# Friends NGD: Ibanez Content. Anyone know what it is?



## MythicSquirrel (Sep 28, 2012)

My friend picked up this Ibby bass today for $950. He says it's a Made in USA custom. He sent me this picture of it.







Anyone know more about it?


----------



## MythicSquirrel (Sep 28, 2012)

EDIT: I'm an idiot, the Musicians Friend link I posted isn't it.


----------



## Swyse (Sep 28, 2012)

If its anything like ibanez's guitar side then it isn't a usa custom guitar, unless it has a serial starting with LA on the back of the head stock. If it says custom made on the inlay then it is likely just a guitar that was made in japan in the early to mid 90s and assembled in USA by H&S. They added custom made inlays to the Ibanez S series during that time. 

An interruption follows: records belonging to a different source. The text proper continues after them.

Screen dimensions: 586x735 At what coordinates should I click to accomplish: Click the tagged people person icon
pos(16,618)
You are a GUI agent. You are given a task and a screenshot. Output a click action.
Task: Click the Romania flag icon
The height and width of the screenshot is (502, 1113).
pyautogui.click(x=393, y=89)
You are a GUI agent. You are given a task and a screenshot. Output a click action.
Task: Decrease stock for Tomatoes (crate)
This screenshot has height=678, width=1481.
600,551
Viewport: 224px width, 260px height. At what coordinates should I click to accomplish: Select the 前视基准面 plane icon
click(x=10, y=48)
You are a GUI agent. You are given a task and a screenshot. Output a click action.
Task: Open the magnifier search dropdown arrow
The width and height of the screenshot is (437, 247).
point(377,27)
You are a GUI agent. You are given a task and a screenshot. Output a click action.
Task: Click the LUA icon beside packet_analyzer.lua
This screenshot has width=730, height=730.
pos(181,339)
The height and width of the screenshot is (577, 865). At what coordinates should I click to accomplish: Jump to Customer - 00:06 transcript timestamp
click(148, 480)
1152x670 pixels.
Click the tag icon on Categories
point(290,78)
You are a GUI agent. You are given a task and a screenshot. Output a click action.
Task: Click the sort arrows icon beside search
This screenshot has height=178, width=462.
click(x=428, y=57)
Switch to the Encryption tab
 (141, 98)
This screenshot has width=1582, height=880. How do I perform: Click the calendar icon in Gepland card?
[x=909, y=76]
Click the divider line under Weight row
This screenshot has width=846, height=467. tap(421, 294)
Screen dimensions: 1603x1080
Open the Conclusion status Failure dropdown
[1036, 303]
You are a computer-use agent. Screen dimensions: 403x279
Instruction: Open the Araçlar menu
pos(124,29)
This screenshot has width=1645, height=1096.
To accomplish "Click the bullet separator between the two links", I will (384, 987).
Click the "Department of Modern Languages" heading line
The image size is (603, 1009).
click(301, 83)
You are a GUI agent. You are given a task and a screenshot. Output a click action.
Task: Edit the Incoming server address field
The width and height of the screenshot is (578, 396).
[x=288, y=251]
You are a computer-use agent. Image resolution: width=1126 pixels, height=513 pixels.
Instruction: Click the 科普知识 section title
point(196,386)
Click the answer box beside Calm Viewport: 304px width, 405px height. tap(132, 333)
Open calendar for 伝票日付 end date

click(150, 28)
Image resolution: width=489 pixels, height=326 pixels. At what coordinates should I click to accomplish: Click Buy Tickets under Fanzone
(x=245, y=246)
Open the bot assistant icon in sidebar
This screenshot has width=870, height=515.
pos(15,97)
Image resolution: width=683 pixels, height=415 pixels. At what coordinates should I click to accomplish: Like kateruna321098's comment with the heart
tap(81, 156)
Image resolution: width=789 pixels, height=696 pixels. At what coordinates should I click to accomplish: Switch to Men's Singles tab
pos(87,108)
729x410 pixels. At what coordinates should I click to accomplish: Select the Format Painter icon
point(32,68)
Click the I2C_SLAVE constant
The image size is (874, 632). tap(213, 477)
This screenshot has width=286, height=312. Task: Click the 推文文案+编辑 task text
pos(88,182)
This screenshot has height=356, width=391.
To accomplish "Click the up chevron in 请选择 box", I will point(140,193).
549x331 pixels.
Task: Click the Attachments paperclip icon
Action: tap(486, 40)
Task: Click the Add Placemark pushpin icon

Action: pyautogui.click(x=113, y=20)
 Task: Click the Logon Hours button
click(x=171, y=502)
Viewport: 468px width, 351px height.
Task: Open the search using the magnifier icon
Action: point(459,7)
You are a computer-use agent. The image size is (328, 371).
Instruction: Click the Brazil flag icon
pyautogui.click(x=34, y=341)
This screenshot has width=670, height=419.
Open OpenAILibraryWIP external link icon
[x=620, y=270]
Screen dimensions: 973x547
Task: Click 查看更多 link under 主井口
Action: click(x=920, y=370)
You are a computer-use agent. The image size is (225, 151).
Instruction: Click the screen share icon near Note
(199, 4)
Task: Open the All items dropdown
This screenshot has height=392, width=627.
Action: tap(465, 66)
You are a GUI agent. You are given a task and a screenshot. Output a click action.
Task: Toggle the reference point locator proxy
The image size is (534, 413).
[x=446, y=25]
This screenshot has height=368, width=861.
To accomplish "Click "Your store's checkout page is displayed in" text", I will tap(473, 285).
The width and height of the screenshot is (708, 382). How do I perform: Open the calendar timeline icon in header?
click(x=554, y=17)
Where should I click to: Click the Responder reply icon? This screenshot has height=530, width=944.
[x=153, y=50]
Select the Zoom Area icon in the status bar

Keeping in mind that if its the same as the guitar side then he likely just paid alot for a made in japan bass. It'll likely have a serial starting with F denoting fujigen, which is ibanez's japan location for making guitars.


----------



## darren (Sep 28, 2012)

That's probably a "Custom Made" plaque at the 24th fret, which was a fairly common (and stupid) thing Ibanez did on a lot of their mid- to higher-end production models in the mid-90s.

The bolt-on neck and oiled mahogany body have me believing it's a SR506.


----------



## MythicSquirrel (Sep 28, 2012)

Thanks for the help gentlemen, I'll get the serial number as soon as I can.


----------



## Divinehippie (Sep 29, 2012)

darren said:


> That's probably a "Custom Made" plaque at the 24th fret, which was a fairly common (and stupid) thing Ibanez did on a lot of their mid- to higher-end production models in the mid-90s.
> 
> The bolt-on neck and oiled mahogany body have me believing it's a SR506.


 
beat me to it, that wa going to be my guess based (lol punny) off the pic. so i guess that's 2 votes sr506 xD


----------



## punisher911 (Sep 29, 2012)

But the Sr500s have a "redder" color to the wood, Bartolini pickups, and 3 eq knobs. Not 2 dual stack knobs. Unless much older models looked like this one, then I could be wrong.


----------



## Swyse (Sep 29, 2012)

98 sr1016 maybe?


----------



## iRaiseTheDead (Sep 29, 2012)

sexy bass sexy bass sexy bass sexy bass


----------



## MythicSquirrel (Sep 29, 2012)

Serial number: F9700537

So it's MIJ


----------



## Swyse (Sep 29, 2012)

Serial puts it at a 1997. this is a page of the 1997 catalog for basses.
http://www.ibanez.co.jp/anniversary/225/17.jpg
(Didn't embed it because its gigantic.)


----------



## MythicSquirrel (Sep 29, 2012)

Swyse said:


> Serial puts it at a 1997. this is a page of the 1997 catalog for basses.
> http://www.ibanez.co.jp/anniversary/225/17.jpg
> (Didn't embed it because its gigantic.)



Thanks for that! Pretty certain it's the SR1016SOL, as you said in an earlier post.


----------



## iron blast (Sep 30, 2012)

I don't feel this bass is worth as much as your friend payed sadly. Japaneses made or not $500 seems a more appropriate price point Imho.


----------



## MatrixClaw (Oct 1, 2012)

Looks like my SR500, probably sounds better, but I dunno about that price...


----------



## MythicSquirrel (Oct 1, 2012)

iron blast said:


> I don't feel this bass is worth as much as your friend payed sadly. Japaneses made or not $500 seems a more appropriate price point Imho.



Yeah, that's what I was thinking. One on eBay went for $450.


----------